Auditor General indicts assemblies that generate less revenue but overspend

BY: Kester Aburam Korankye
Mr Johnson Akuamoah-Asiedu — Ag. Auditor-General
Mr Johnson Akuamoah-Asiedu — Ag. Auditor-General

The Auditor General has indicted local assemblies for consistently overspending their budget although they generate very little internally to support internal operations.

In its 2020 Auditor General’s report, which was presented to Parliament in June, the Auditor General found that 215 metropolitan, municipal and district assemblies (MMDAs) exceeded their approved budget for goods and services, compensation of employees, capital expenditures and other expenditures by GH¢8.83 billion during the 2020 financial year.

Also joined in the charge are 18 ministries, departments and agencies (MDAs).

“Our review of actual expenditure against budget showed that 18 MDAs and 215 MMDAs exceeded their approved budget for goods and services, other expenditure, compensation of employees and capital expenditures by GH¢8,827,394,033 during the 2020 financial year.

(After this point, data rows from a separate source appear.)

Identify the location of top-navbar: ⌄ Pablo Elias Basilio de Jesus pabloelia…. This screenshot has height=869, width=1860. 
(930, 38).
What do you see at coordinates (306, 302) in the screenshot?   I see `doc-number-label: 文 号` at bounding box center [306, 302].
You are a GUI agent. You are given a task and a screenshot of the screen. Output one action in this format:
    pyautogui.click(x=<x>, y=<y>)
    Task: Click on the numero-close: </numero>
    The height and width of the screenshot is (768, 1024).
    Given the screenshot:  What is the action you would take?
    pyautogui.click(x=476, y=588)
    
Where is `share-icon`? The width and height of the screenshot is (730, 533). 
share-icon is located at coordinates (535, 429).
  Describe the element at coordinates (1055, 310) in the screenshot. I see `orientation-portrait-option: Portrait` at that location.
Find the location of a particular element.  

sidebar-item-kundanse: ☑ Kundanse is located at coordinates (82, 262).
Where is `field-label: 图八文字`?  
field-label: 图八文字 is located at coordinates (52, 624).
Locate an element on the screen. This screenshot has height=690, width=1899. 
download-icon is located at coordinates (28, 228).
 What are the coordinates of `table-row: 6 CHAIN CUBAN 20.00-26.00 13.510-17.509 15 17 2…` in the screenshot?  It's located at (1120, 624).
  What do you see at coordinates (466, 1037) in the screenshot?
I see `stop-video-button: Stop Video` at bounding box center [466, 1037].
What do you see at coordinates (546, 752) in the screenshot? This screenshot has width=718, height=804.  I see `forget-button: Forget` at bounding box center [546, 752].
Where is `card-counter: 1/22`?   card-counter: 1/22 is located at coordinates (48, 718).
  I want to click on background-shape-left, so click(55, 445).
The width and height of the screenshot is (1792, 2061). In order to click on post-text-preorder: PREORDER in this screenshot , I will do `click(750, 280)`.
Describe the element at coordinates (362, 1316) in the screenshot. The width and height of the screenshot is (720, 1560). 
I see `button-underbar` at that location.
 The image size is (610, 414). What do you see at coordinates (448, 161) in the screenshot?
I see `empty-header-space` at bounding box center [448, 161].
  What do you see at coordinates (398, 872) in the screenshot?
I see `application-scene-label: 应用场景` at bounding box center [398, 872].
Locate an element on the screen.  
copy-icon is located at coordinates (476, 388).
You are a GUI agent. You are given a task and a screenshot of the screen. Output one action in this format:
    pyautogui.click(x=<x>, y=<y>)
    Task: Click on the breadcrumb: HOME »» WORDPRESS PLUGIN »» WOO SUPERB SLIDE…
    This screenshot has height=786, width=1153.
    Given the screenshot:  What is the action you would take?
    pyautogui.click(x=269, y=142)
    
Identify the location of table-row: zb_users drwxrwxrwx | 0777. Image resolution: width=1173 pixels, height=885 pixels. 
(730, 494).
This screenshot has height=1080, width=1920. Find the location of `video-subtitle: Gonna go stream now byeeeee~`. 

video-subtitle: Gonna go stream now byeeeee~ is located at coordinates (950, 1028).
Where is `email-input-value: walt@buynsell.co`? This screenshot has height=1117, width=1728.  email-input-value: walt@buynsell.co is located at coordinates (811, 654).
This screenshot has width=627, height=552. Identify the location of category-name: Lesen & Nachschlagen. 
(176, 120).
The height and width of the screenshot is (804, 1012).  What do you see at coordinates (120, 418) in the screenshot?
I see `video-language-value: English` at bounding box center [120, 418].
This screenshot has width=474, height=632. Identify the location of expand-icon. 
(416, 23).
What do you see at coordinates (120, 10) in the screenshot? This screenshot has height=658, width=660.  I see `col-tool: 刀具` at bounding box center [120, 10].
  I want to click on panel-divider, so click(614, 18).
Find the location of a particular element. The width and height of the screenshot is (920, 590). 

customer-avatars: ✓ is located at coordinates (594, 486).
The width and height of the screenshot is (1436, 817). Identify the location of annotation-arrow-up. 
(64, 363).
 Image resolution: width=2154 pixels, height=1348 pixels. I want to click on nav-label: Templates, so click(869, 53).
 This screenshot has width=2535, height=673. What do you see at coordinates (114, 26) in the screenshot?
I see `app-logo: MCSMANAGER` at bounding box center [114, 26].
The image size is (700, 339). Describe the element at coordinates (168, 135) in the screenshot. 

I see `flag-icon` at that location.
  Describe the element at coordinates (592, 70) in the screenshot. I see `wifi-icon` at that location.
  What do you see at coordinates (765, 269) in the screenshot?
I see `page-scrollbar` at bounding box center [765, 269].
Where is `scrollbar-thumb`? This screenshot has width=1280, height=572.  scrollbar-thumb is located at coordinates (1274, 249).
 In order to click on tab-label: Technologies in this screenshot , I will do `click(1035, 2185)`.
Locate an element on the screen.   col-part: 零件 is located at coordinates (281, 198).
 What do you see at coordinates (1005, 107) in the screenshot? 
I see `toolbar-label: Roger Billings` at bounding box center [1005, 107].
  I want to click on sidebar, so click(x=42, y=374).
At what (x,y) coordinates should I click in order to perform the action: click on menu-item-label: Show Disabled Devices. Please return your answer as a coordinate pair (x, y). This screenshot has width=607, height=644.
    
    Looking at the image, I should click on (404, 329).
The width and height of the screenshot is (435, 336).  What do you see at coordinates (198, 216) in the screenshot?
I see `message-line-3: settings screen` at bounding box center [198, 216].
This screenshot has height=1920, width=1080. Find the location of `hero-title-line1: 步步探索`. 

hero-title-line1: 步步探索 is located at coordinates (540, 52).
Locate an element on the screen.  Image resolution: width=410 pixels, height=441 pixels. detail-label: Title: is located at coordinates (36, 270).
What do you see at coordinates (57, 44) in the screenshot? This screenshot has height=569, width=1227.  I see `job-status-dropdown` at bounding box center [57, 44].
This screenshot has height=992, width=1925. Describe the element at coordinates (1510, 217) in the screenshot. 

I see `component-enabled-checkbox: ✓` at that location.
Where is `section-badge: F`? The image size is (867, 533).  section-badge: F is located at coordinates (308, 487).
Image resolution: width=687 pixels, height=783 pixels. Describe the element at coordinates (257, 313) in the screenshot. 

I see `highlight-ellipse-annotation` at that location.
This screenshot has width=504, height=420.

“We noted that funds totalling GH¢4.98 billion were reallocated to the 18 MDAs from the Central Vote, thereby increasing their overall budget. The reallocations, notwithstanding, they still exceeded their budget,” the report stated.

CAG reaction

In a reaction, the Controller and Accountant General (CAG) explained that the budget overruns were as a result of reallocation from the centralised votes to specific government entities within the same appropriation in line with Section 29 of the PFM Act.

CAG added that the reallocation was done by the Minister of Finance to enable the covered entities to execute specific functions that were not provided for in the original budget.

He said in spite of the overruns by the affected covered entities, the overall appropriation for 2020 was not exceeded.

However, the Auditor General insisted that there was still an overrun on their budgets after the reallocation and accordingly urged the Ministry of Finance to provide the CAGD with the budget categories of the reallocated funds to enable the CAGD to monitor the actual expenditure of covered entities to prevent budget overruns.

The overruns occurred in spite of the fact that all the assemblies in the country generated less than half a billion internally for their operations last year.

The recurring of budget overrun, the report said, did not ensure effective and efficient budgetary control.

No work

The report also revealed that the Administrator of the District Assembly Common Fund (DACF) made payments to a private entity for no work done.

The report said the administrator paid Zoomlion Ghana Ltd a total amount of GH¢3.8 million for fumigation and other services for 38 newly created assemblies for the first quarter of 2018, when the assemblies had not begun work.

The report explained that the assemblies were inaugurated in March 2018 and their agreements with Zoomlion Ghana Ltd took effect from April 2018.

“We consider the payment to be unjustified and a loss to the Fund, as the allocation to the newly created assemblies did not warrant payment to Zoomlion for no work done,” it stated.

Response

In response, the administrator indicated that Zoomlion Ltd would perform extra services to cover the payment.

However, the Auditor General recommended that the administrator should rather provide evidence of scope of work undertaken by Zoomlion Ltd to offset the payment or recover the said amount from Zoomlion Ghana Ltd.

PAC mandate

The acting Auditor General, Mr Johnson Akuamoah-Asiedu, told the Daily Graphic in an interview that the details of the expenditure of the various entities that overran their budgets would determine if there had been some underhand dealings in their operations or not.

He said the details of the reports, which were available to the Public Accounts Committee (PAC), would help the lawmakers to determine any infractions and recommend the appropriate sanctions.

Irregularities not necessarily stealing

He added that the mandate of auditors on the field was to report any irregularities in the operations of an entity, explaining that not all irregularities amounted to corruption or stolen money.

“If you see a table of some irregularities, there are several areas, including contract irregularity, cash irregularity, procurement irregularity, among others, so we explained to them that it was our mandate to report any irregularity but all irregularities don’t mean cash stolen or corruption,” he said.

Mr Akuamoah-Asiedu explained that for example if you had budgeted that you were going to buy a bottle of water and you bought a cup instead, that might be useful for an organisation though that was not originally budgeted for. In the face of the law it is an irregularity but no money has been stolen.

“So for the implementation of our recommendations, I believe it is in the domain of the PAC to act upon it,” he said.